William Hague's evidence for this malign cancer, already rotting away our body politic before it has even had a chance to do a spot of post- election sunbathing, is that the new government is over-using the guillotine (cutting short debate on Bills), reducing Question Time, and talking to people in focus groups outside the House. Now Mr Hague is a young man, but not so young that he cannot recall that the Tories were recently in power for a very long time, and were superbly well practised in all the arts of trampling on Parliament's sensibilities, abusing executive power, ignoring the real wishes of the populace, dismissively mistreating their own backbenchers, and regarding the official Opposition as beneath contempt and not really worth bothering to answer at all.

Indeed, some might say that the Thatcher government was especially prone to presuming itself a one-party state. Two words are a complete answer to Tory complaints that Parliament is being ignored, and democracy at risk: the words are "poll", and "tax", in that order. Frankly, if Mrs Thatcher had had the wit to attend the odd focus group or two she might have learnt something about what people really thought about her version of democracy - but then, that phase of Tory government was concerned with vanguardism, which is famously not very interested in what the people feel, only what they can be made to do. It might also be worth recalling that every major social Bill in that parliament was guillotined, along with all the major public utility privatisations. In fact this government is being rather fairer with the guillotine, by announcing well in advance when it intends to use it, which was not the Tory practice.

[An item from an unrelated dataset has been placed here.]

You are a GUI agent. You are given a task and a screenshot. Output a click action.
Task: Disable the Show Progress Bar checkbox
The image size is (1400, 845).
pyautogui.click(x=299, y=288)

No - the real problem lies somewhere between Mr Hague's confected indignation and the inevitable shock of new Labour MPs discovering that Parliament was not created yesterday. The real problem with Parliament is that no one in this government seems able to articulate quite what it's for, other than to keep telling Labour MPs to be "disciplined", and berate anyone who declines to sign up to New Dawn optimism.

So far as the Commons is concerned, a lot of this agonising is merely the consequence of Labour winning such a dominant majority. But the truth is that Parliament does have a problem, and it is the other house - the House of Lords. Mr Blair swung a few friendly faces from among his business world friends into ermine only last Friday. Funny, really, when you think that New Labour is supposed to be in favour of democratising the second chamber. Or is it? The truth is, apart from being opposed to the hereditary principle, no one really knows what Mr Blair intends to do with the Lords. We are told that he is lining up working peers ready to prevent the hereditary Tories from frustrating any central part of his programme. Fine - but surely that cannot be it? Were we not promised more radical reform? What shape might it take? The answer is important, because it will tell us how open Blairism really is to having its policies more or less objectively scrutinised and revised in a separate chamber, and not by placemen, either. Who knows what the people think about updating incidental Commons procedures? Probably they barely care. But we should not clap this government too loudly until we see it start to modernise the parliamentary system itself.